■ Given data ■
Segment Open
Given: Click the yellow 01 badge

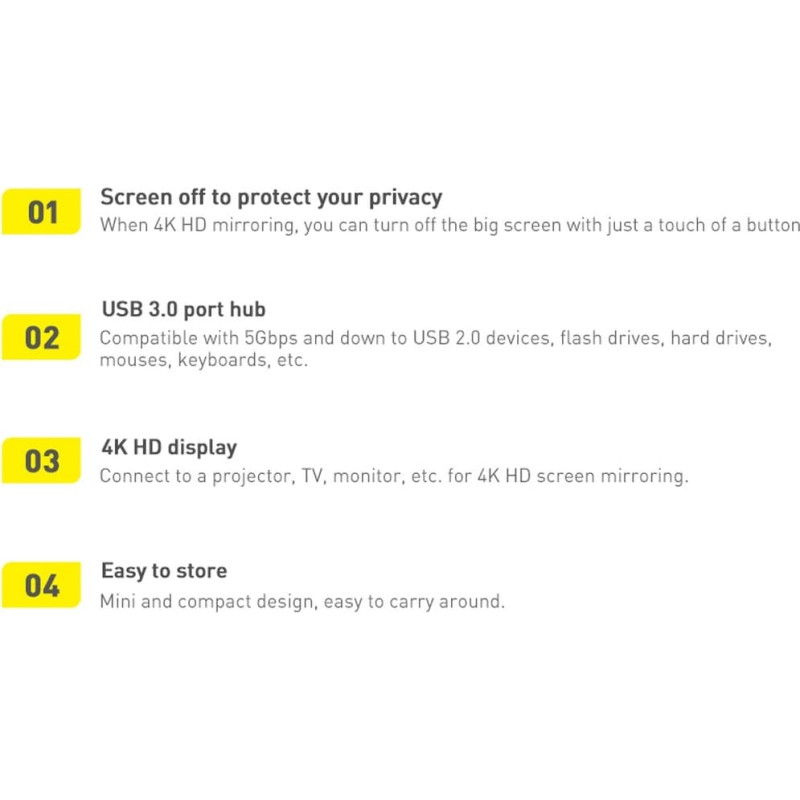Looking at the screenshot, I should pyautogui.click(x=41, y=211).
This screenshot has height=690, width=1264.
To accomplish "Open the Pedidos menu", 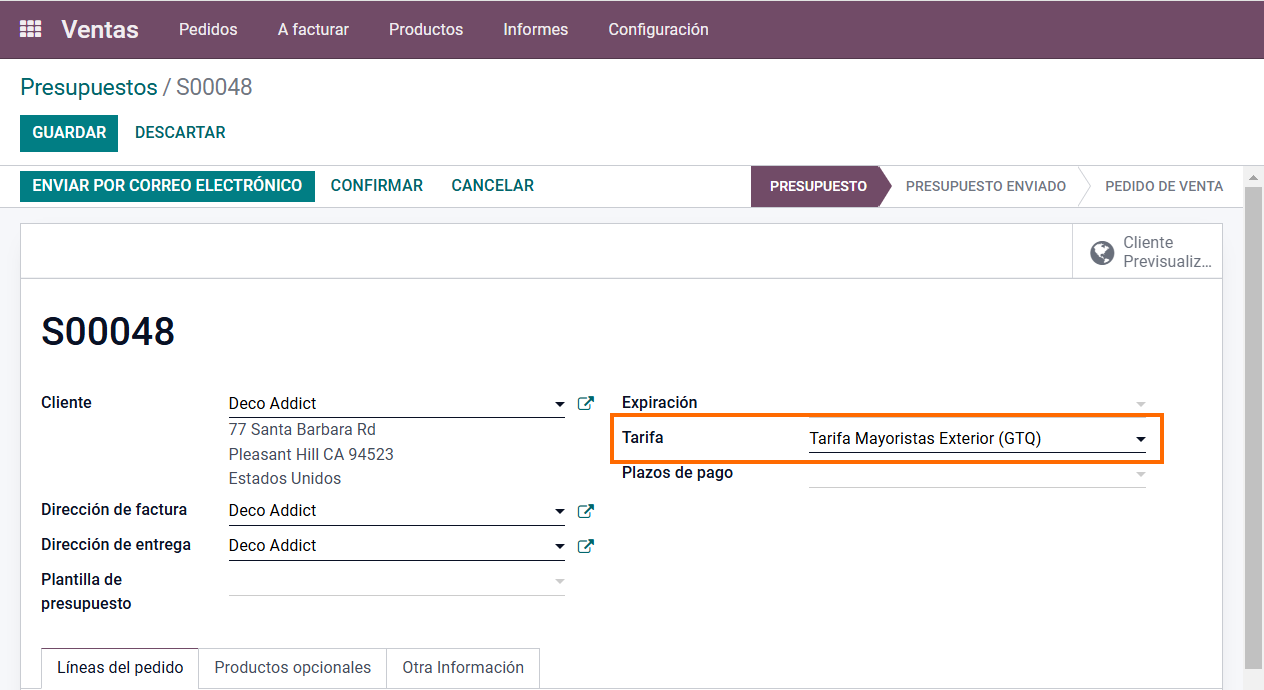I will [x=208, y=29].
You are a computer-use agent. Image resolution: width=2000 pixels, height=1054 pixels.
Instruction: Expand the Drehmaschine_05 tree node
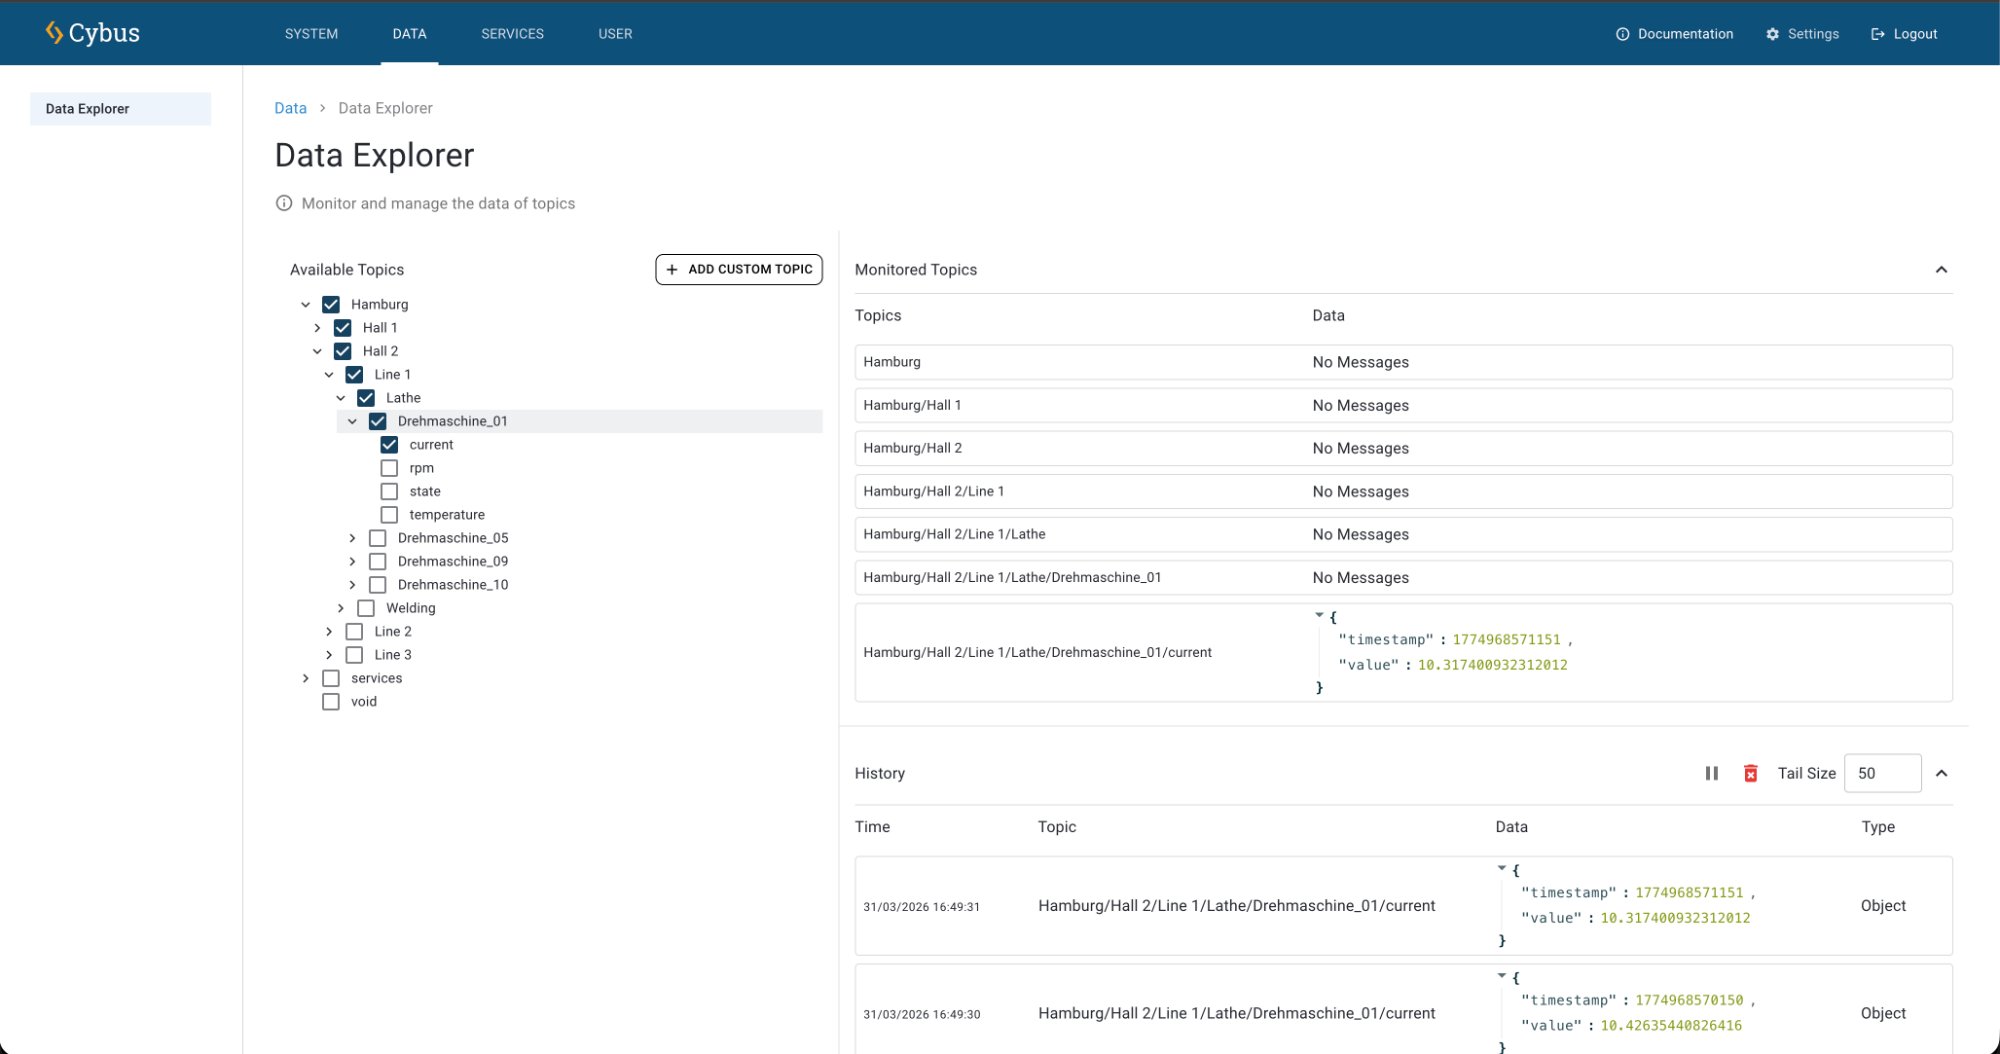[352, 538]
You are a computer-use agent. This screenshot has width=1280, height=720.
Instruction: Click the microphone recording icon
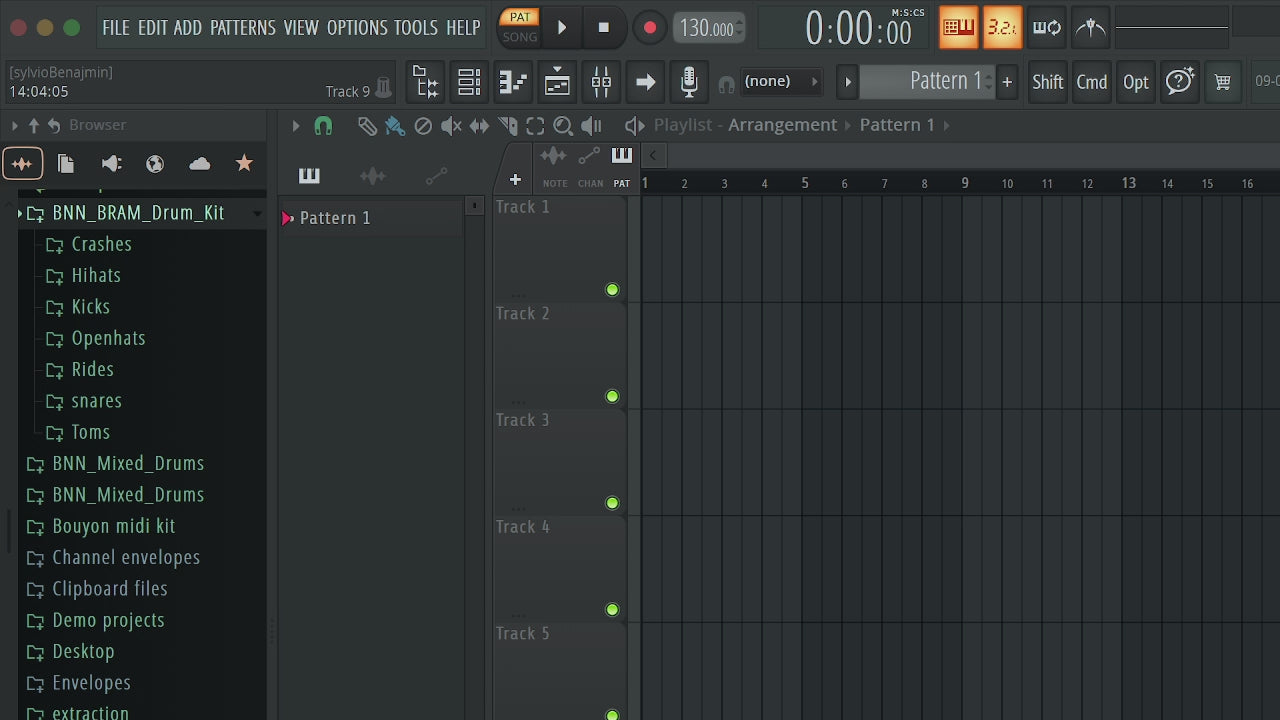pyautogui.click(x=689, y=82)
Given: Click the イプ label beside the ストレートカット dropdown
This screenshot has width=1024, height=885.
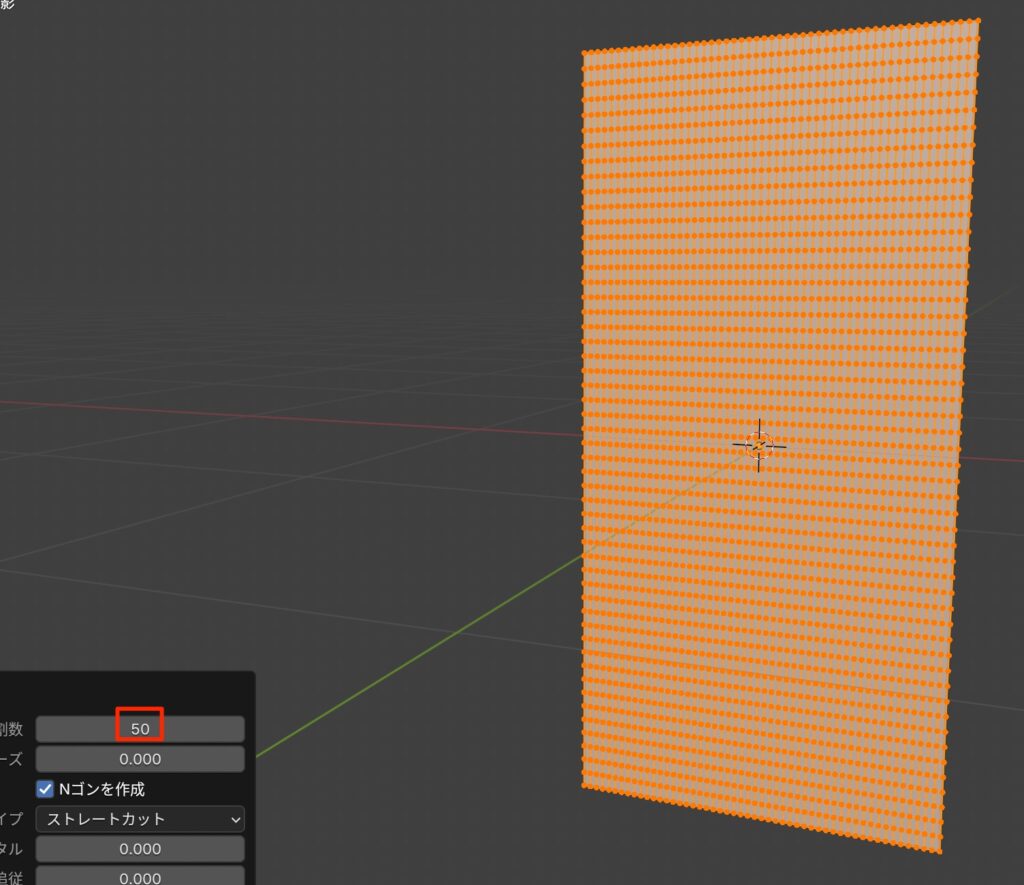Looking at the screenshot, I should pyautogui.click(x=12, y=819).
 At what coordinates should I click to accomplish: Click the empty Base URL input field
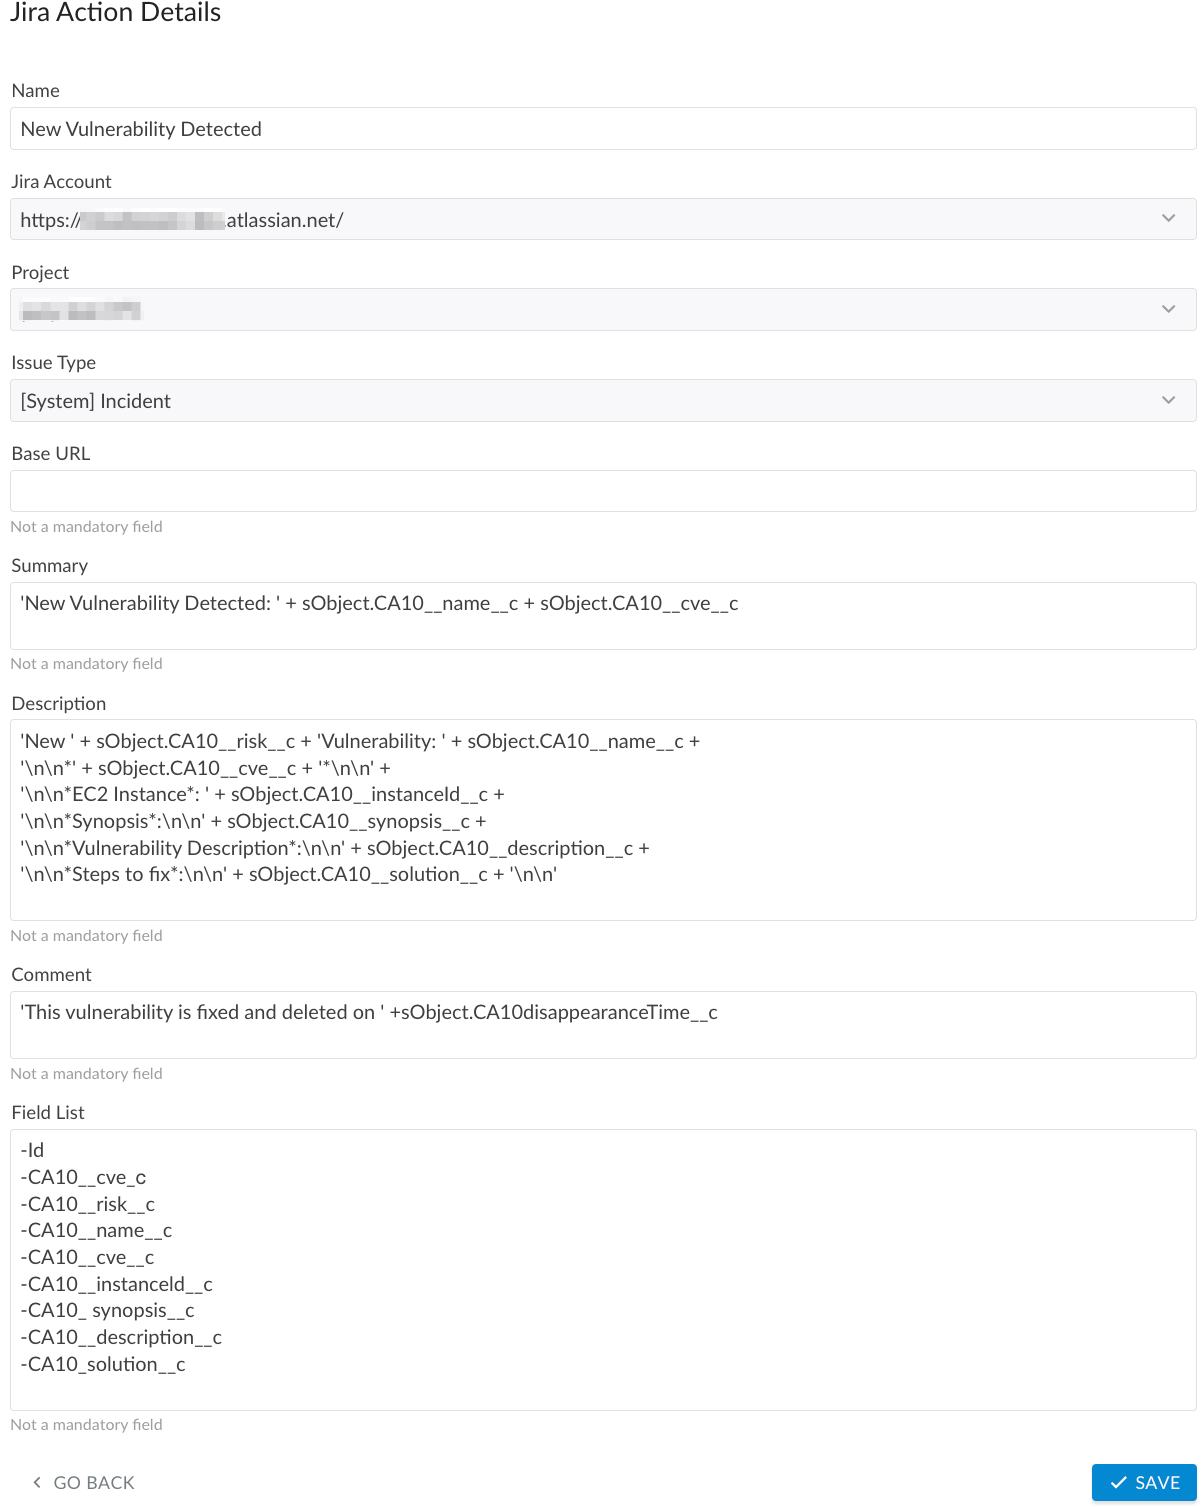(600, 490)
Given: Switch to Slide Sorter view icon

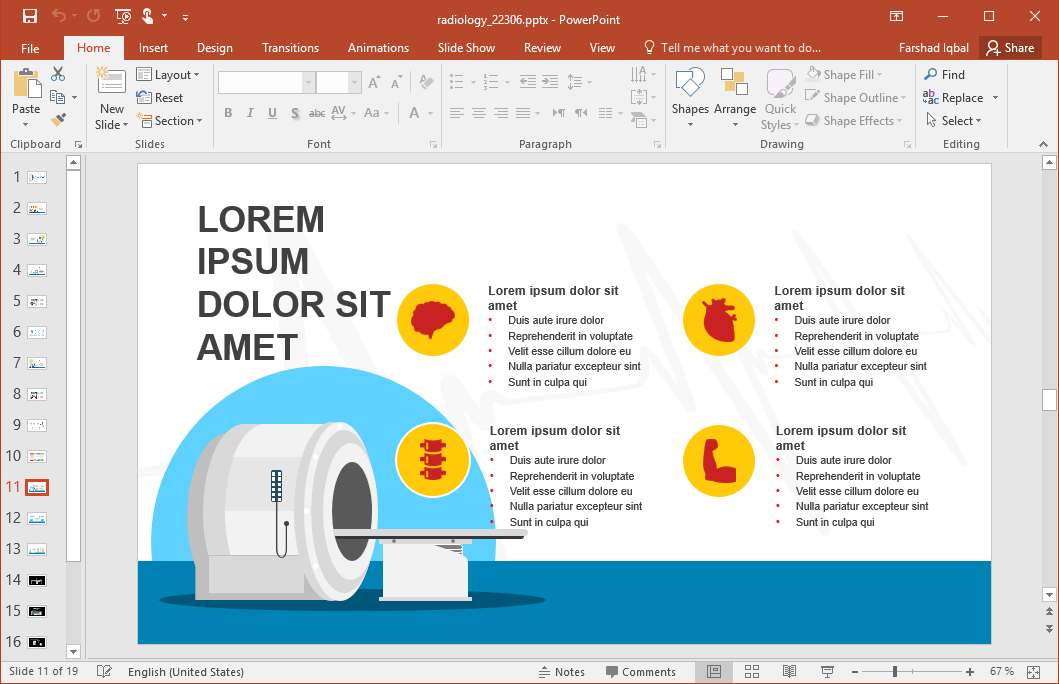Looking at the screenshot, I should [x=751, y=671].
Segment Closed
■ What to do ■
Take every line from the listing above that includes the word "computer" and copy it.

■ Your response ■
You are a computer-use agent. Image resolution: width=2000 pixels, height=1054 pixels.
You are a computer-use agent. This screenshot has width=1280, height=720.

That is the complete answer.